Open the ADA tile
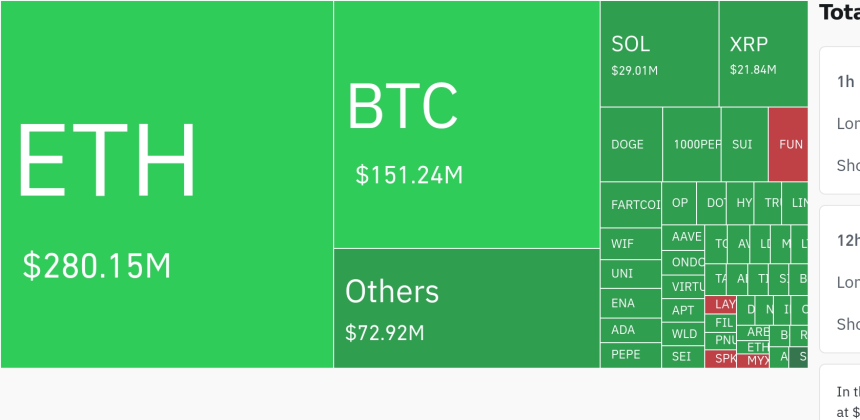 (631, 330)
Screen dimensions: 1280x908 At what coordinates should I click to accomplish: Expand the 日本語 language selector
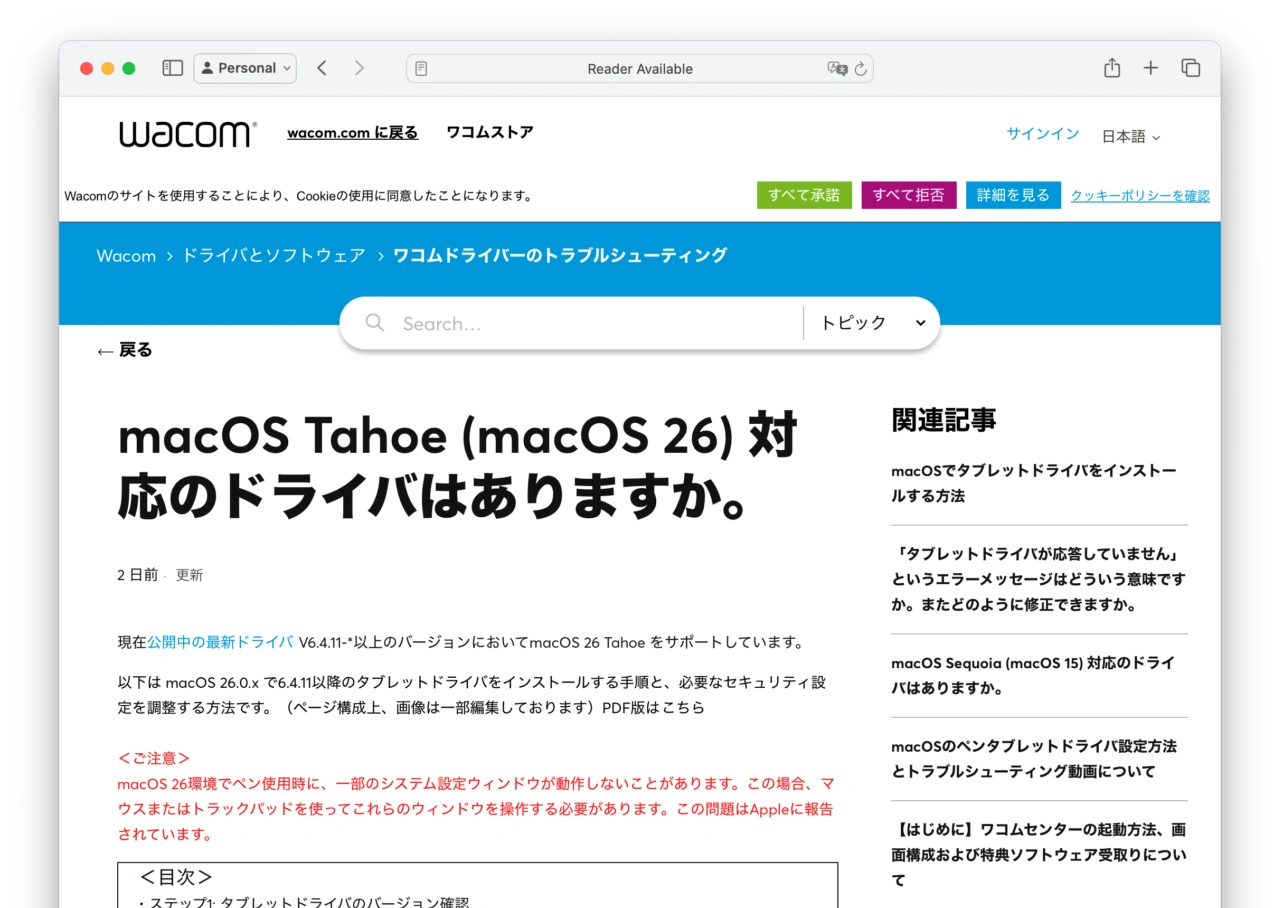1130,137
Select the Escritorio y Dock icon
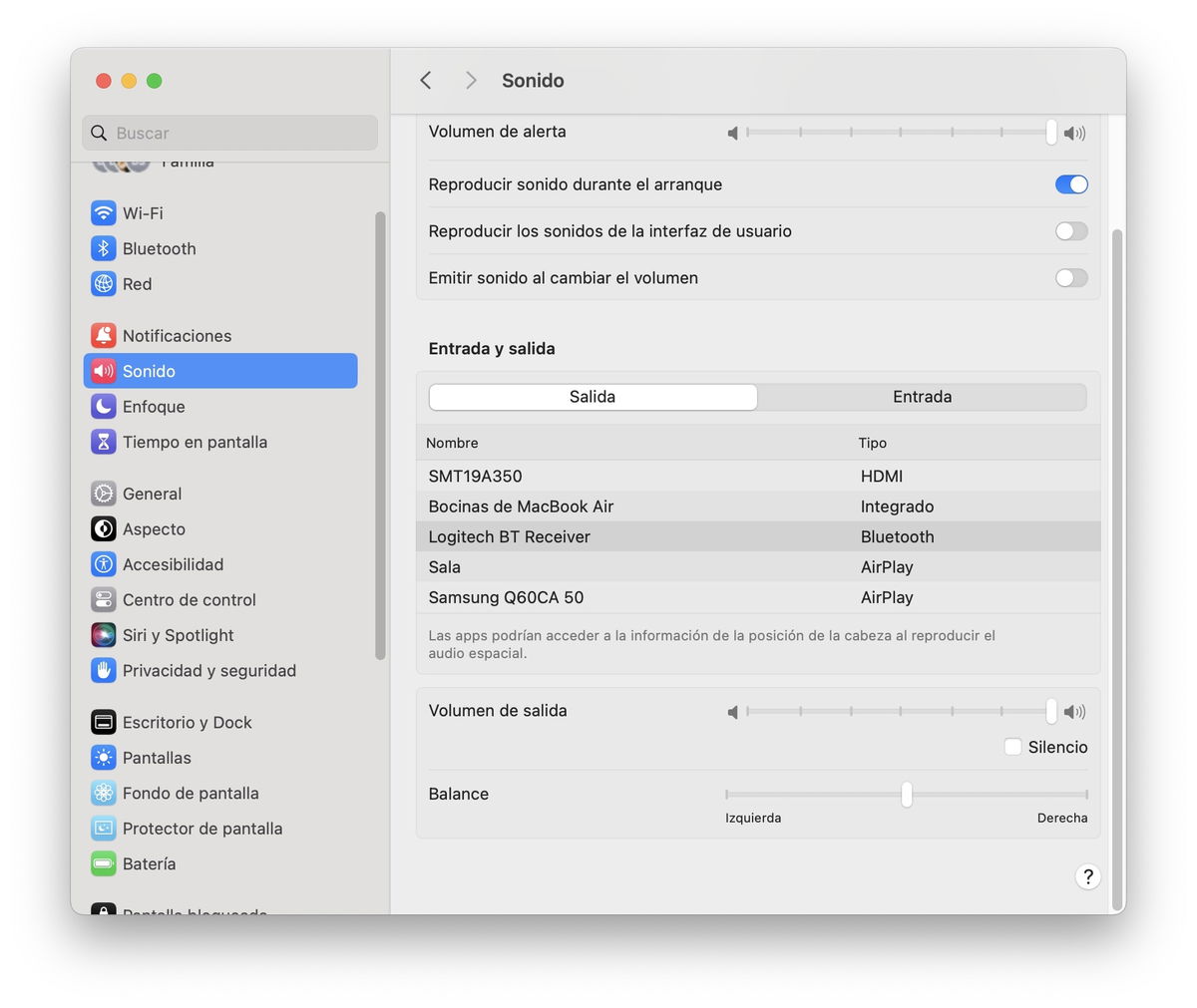 coord(104,722)
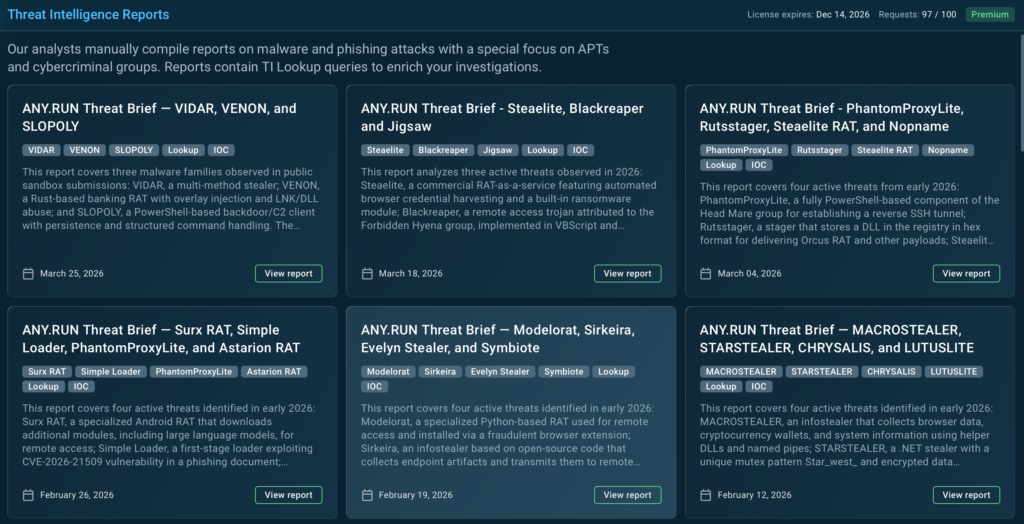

==========

◆ **PROBLEM STATEMENT**
Exact copy, no pictures: set down all the entries again as they stand.

◆ **OUTPUT OF THE EXERCISE**
Open the ADA tile
 (631, 330)
Screen dimensions: 1280x908 At what coordinates should I click to accomplish: Expand the 日本語 language selector
1130,137
Select the Escritorio y Dock icon
 coord(104,722)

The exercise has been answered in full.